Express the part of the listing that begins at the line containing "Open VOLLERING Demi" and ends after the line containing "Action: (x=211, y=512)" as a two-column CSV with the columns prompt_text and answer_text. Give one row per item, with its text and its answer each in its own quoted field and any line breaks replaced by spaces.

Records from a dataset
+===+

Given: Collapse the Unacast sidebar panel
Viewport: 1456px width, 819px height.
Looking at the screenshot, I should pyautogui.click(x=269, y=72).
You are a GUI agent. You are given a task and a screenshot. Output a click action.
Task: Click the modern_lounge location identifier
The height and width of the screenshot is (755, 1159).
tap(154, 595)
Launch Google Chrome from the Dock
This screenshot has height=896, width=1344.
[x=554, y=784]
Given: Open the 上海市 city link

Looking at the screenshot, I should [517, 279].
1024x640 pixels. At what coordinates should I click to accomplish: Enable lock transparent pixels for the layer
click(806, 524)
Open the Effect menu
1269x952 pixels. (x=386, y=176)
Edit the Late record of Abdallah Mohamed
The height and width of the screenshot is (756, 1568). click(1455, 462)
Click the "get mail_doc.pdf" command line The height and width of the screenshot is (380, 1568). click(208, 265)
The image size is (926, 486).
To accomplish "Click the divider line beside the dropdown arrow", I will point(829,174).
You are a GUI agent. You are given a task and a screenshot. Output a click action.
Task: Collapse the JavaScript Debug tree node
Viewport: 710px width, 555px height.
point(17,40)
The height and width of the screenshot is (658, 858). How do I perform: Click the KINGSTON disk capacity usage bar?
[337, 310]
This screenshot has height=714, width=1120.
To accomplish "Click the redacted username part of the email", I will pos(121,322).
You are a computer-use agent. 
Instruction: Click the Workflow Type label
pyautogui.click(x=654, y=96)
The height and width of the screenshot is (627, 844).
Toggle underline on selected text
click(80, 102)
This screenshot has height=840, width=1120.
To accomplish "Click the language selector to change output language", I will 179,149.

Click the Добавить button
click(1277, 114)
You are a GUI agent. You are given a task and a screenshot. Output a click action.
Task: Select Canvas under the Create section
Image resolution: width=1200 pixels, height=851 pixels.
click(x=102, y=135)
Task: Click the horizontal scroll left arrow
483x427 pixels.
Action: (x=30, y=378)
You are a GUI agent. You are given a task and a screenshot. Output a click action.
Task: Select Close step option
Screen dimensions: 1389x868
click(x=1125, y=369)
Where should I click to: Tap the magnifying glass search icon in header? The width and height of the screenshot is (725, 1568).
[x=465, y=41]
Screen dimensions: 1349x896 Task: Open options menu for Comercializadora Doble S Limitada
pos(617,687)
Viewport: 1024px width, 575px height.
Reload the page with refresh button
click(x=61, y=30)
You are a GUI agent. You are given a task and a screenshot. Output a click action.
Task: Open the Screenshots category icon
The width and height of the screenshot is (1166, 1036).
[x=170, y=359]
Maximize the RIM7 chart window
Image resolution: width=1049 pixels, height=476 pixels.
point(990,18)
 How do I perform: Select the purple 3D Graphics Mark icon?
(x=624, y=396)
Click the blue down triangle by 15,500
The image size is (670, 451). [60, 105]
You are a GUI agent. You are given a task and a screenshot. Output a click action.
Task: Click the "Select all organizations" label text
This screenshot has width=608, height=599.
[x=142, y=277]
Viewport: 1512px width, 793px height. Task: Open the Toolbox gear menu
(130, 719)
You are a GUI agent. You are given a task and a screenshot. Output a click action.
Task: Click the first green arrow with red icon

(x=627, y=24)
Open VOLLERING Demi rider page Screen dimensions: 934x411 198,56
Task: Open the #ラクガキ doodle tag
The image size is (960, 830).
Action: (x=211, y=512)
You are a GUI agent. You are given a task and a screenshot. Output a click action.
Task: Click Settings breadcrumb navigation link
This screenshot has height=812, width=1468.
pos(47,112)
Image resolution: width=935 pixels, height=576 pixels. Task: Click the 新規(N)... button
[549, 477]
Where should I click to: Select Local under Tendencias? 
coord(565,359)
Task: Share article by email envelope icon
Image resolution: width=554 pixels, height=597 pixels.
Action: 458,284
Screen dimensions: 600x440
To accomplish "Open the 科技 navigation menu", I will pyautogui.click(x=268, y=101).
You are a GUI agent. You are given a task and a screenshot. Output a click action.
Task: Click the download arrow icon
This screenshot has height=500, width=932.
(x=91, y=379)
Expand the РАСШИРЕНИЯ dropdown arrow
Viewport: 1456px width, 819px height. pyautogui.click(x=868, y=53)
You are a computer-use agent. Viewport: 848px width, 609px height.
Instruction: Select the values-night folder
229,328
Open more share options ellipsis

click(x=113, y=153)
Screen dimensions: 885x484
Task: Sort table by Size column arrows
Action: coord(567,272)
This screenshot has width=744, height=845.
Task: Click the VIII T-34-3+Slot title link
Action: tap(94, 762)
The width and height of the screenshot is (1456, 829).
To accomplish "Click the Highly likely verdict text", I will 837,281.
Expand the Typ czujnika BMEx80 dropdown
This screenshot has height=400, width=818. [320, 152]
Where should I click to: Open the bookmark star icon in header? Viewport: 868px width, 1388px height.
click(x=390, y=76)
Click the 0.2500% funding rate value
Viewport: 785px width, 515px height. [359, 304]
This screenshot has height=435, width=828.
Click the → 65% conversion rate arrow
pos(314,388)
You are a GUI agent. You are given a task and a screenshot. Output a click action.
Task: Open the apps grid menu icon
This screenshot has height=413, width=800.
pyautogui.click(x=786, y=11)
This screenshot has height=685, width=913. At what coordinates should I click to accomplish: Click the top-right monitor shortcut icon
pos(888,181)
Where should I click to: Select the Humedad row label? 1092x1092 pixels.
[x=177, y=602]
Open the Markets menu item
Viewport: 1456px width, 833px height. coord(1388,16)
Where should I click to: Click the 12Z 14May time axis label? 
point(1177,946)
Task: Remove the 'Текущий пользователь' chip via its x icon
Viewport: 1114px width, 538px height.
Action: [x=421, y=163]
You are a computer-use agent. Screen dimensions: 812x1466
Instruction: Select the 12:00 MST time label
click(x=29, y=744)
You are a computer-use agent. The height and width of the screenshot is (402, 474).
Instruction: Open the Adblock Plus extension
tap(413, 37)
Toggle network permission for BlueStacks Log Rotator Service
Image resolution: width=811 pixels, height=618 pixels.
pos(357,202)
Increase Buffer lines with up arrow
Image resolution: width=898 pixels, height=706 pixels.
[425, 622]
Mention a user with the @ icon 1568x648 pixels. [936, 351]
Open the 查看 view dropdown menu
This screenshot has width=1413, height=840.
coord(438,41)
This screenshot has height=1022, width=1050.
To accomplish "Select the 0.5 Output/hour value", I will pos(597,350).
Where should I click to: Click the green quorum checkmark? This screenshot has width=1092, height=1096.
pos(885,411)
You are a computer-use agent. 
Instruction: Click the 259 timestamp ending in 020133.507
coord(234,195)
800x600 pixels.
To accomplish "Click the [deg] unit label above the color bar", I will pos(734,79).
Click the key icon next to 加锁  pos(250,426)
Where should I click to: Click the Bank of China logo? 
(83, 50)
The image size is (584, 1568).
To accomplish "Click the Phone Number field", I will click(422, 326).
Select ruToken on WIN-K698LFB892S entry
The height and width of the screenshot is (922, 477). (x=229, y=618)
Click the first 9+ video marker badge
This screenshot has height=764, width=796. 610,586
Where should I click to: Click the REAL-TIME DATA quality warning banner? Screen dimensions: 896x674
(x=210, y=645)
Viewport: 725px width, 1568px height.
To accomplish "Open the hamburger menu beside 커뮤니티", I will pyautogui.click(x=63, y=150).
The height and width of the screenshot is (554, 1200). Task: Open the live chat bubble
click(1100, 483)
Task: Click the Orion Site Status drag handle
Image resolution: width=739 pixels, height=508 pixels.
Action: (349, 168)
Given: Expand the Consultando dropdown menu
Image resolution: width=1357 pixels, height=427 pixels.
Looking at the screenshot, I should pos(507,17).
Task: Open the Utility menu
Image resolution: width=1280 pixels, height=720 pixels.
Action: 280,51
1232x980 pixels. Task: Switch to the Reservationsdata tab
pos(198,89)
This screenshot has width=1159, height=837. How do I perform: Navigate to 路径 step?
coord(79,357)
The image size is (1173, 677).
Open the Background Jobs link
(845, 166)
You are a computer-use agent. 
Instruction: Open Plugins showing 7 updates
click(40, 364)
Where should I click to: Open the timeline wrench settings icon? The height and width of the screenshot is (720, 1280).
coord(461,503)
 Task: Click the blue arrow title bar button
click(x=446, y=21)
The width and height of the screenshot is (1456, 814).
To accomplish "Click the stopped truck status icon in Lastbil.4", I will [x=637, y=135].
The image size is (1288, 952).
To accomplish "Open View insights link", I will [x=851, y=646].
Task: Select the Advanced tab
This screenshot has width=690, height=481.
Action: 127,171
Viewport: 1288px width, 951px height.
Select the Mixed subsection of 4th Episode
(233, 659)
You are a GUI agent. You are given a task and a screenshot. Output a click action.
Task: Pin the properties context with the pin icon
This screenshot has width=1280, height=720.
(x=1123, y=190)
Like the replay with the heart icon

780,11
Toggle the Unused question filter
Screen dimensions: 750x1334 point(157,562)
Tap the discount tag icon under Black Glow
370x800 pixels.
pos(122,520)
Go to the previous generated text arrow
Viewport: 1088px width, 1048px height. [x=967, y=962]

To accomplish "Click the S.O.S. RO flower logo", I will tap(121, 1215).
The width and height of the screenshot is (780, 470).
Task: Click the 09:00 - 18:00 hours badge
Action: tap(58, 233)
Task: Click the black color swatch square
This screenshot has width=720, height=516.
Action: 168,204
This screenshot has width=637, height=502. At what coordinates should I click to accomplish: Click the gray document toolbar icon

+===+

Written answer:
prompt_text,answer_text
"Open VOLLERING Demi rider page Screen dimensions: 934x411","198,56"
"Task: Open the #ラクガキ doodle tag The image size is (960, 830).","Action: (x=211, y=512)"